ABOUT THIS EXERCISE – Although the records contain pictures, only their text should be set down, exactly as written.

◆ ◆ ◆ ◆

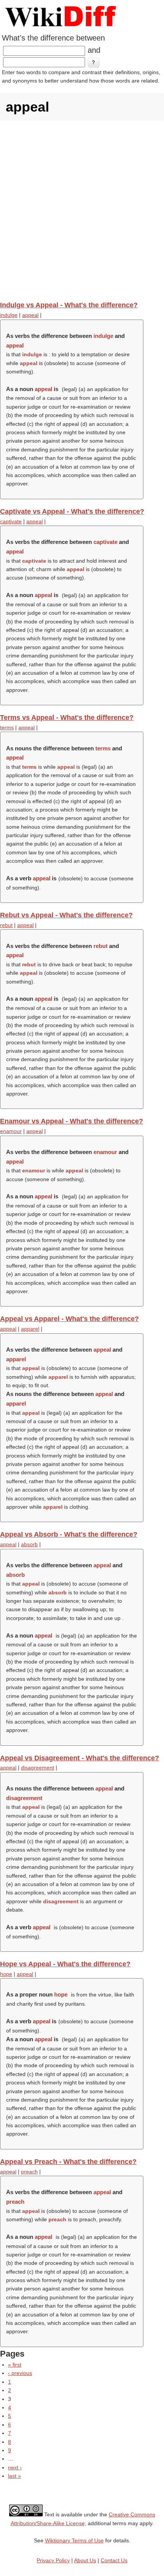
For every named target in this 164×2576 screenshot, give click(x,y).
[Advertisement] (82, 210)
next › (15, 2467)
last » (14, 2476)
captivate (11, 521)
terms (7, 727)
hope (6, 1974)
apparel (30, 1329)
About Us (85, 2560)
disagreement (37, 1767)
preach (29, 2172)
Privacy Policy (53, 2560)
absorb (29, 1544)
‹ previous (20, 2373)
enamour (11, 1131)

◆ ◆ ◆ ◆

ANSWER TO THE PROBLEM –
For every named target in this 164×2576 screenshot, give click(x,y).
[Advertisement] (82, 210)
next › (15, 2467)
last » (14, 2476)
captivate (11, 521)
terms (7, 727)
hope (6, 1974)
apparel (30, 1329)
About Us (85, 2560)
disagreement (37, 1767)
preach (29, 2172)
Privacy Policy (53, 2560)
absorb (29, 1544)
‹ previous (20, 2373)
enamour (11, 1131)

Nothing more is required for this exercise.